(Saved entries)

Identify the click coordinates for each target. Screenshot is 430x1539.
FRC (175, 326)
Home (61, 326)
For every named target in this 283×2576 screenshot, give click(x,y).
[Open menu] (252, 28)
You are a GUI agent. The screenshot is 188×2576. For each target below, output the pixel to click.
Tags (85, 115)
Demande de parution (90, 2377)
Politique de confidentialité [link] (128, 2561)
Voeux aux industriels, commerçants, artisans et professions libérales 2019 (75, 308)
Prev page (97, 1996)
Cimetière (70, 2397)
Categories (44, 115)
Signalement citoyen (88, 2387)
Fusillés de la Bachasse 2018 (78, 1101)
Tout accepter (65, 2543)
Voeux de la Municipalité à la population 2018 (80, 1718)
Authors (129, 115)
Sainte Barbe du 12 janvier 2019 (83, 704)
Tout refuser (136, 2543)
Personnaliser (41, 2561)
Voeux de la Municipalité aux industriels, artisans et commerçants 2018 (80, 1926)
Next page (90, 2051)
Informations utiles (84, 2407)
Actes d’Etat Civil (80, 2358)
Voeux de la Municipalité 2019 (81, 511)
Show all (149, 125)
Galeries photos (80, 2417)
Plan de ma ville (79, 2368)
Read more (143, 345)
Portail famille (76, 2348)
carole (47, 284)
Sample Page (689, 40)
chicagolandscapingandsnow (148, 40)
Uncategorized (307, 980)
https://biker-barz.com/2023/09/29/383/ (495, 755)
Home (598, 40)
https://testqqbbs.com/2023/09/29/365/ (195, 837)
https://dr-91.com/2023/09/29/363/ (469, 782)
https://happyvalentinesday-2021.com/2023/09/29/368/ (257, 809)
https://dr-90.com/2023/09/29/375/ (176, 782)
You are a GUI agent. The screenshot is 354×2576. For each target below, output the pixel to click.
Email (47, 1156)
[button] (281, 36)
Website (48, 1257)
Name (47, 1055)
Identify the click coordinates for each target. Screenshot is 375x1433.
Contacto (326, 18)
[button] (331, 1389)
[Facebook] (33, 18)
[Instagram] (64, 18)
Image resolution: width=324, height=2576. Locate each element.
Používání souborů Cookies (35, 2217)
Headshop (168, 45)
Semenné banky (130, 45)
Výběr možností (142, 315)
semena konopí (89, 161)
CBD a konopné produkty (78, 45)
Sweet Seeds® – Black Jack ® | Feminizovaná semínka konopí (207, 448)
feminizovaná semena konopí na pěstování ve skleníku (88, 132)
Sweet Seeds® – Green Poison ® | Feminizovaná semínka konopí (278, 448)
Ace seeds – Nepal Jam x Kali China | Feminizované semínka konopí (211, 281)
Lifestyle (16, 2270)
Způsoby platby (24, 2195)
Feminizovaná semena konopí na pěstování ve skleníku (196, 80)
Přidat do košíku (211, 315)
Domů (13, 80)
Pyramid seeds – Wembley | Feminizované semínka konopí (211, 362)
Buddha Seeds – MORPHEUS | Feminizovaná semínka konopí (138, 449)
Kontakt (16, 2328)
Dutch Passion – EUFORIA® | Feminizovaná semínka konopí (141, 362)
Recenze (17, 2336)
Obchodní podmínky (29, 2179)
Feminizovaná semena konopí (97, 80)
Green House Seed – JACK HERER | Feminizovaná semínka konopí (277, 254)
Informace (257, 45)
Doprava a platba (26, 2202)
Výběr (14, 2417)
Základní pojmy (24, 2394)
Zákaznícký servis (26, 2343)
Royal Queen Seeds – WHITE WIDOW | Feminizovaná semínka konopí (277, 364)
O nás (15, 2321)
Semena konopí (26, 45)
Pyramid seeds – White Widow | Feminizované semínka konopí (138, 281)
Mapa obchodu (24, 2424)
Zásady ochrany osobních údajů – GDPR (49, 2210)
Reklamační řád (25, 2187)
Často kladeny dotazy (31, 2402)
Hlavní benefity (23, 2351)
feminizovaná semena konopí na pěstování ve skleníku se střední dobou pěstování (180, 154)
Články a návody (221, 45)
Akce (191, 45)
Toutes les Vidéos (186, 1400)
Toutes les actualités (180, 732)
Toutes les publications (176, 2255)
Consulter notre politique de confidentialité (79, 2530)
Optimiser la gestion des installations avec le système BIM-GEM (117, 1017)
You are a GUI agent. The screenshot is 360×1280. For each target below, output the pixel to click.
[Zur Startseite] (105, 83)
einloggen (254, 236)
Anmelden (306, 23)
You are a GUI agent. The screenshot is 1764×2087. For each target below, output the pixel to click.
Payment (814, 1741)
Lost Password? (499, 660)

# WHAT IS REQUIRED
Taking the entries above, write out exactly the lines starting with the line containing "Informations utiles (84, 2407)" and going on through the line containing "Způsoby platby (24, 2195)", both included, and nothing else.

# RESULT FOR THIS TASK
Informations utiles (84, 2407)
Actes d’Etat Civil (80, 2358)
Voeux de la Municipalité 2019 (81, 511)
Show all (149, 125)
Galeries photos (80, 2417)
Plan de ma ville (79, 2368)
Read more (143, 345)
Portail famille (76, 2348)
carole (47, 284)
Sample Page (689, 40)
chicagolandscapingandsnow (148, 40)
Uncategorized (307, 980)
https://biker-barz.com/2023/09/29/383/ (495, 755)
Home (598, 40)
https://testqqbbs.com/2023/09/29/365/ (195, 837)
https://dr-91.com/2023/09/29/363/ (469, 782)
https://happyvalentinesday-2021.com/2023/09/29/368/ (257, 809)
https://dr-90.com/2023/09/29/375/ (176, 782)
You are a GUI agent. The screenshot is 354×2576. For each target below, output the pixel to click.
Email (47, 1156)
[button] (281, 36)
Website (48, 1257)
Name (47, 1055)
Identify the click coordinates for each target. Screenshot is 375x1433.
Contacto (326, 18)
[button] (331, 1389)
[Facebook] (33, 18)
[Instagram] (64, 18)
Image resolution: width=324, height=2576. Locate each element.
Používání souborů Cookies (35, 2217)
Headshop (168, 45)
Semenné banky (130, 45)
Výběr možností (142, 315)
semena konopí (89, 161)
CBD a konopné produkty (78, 45)
Sweet Seeds® – Black Jack ® | Feminizovaná semínka konopí (207, 448)
feminizovaná semena konopí na pěstování ve skleníku (88, 132)
Sweet Seeds® – Green Poison ® | Feminizovaná semínka konopí (278, 448)
Ace seeds – Nepal Jam x Kali China | Feminizované semínka konopí (211, 281)
Lifestyle (16, 2270)
Způsoby platby (24, 2195)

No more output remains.